遍历每个问题,然后遍历下一个兄弟姐妹,以收集答案的各个段落,直到遇到新问题为止(因为我们不想收集下一个问题的答案):

result = []

for question in soup.select("h4.mod-wysiwyg__small-heading"):
    paragraphs = []
    for sibling in question.parent.find_next_siblings("div"):
        if sibling.h4:  # new question, exit
            break

        answer = sibling.find('p', class_='mod-wysiwyg__text')
        if answer:
            paragraphs.append(answer.text)

    result.append((question.text, " ".join(paragraphs)))

示例HTML的输出:

[(u'Question1', u'Answer1... paragraph1 Answer1...paragraph2'),
 (u'Question2', u'Answer2'),
 (u'Question3', '')]

答案 1 :(得分:0)

如果每个答案和问题都没有包装在块div中,请转到.parent.find_next_sibling()

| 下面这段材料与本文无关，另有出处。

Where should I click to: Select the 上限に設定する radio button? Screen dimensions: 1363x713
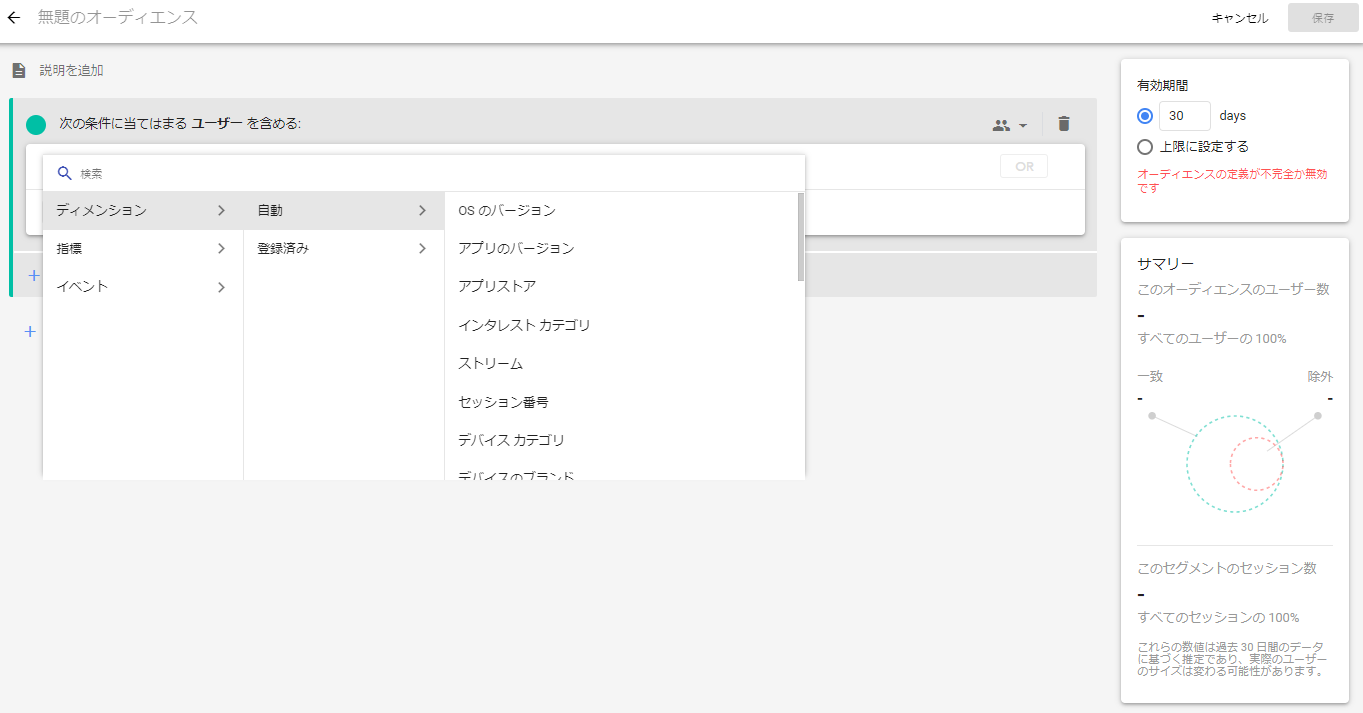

soup = BeautifulSoup(html, 'html.parser')
question = soup.find_all('h4', class_='mod-wysiwyg__small-heading')

for q in question:
  firstAnswer = q.parent.find_next_sibling('div').find('p') 
  # or
  # .find('p', class_="mod-wysiwyg__text")
  print(q.text)
  print(firstAnswer.text)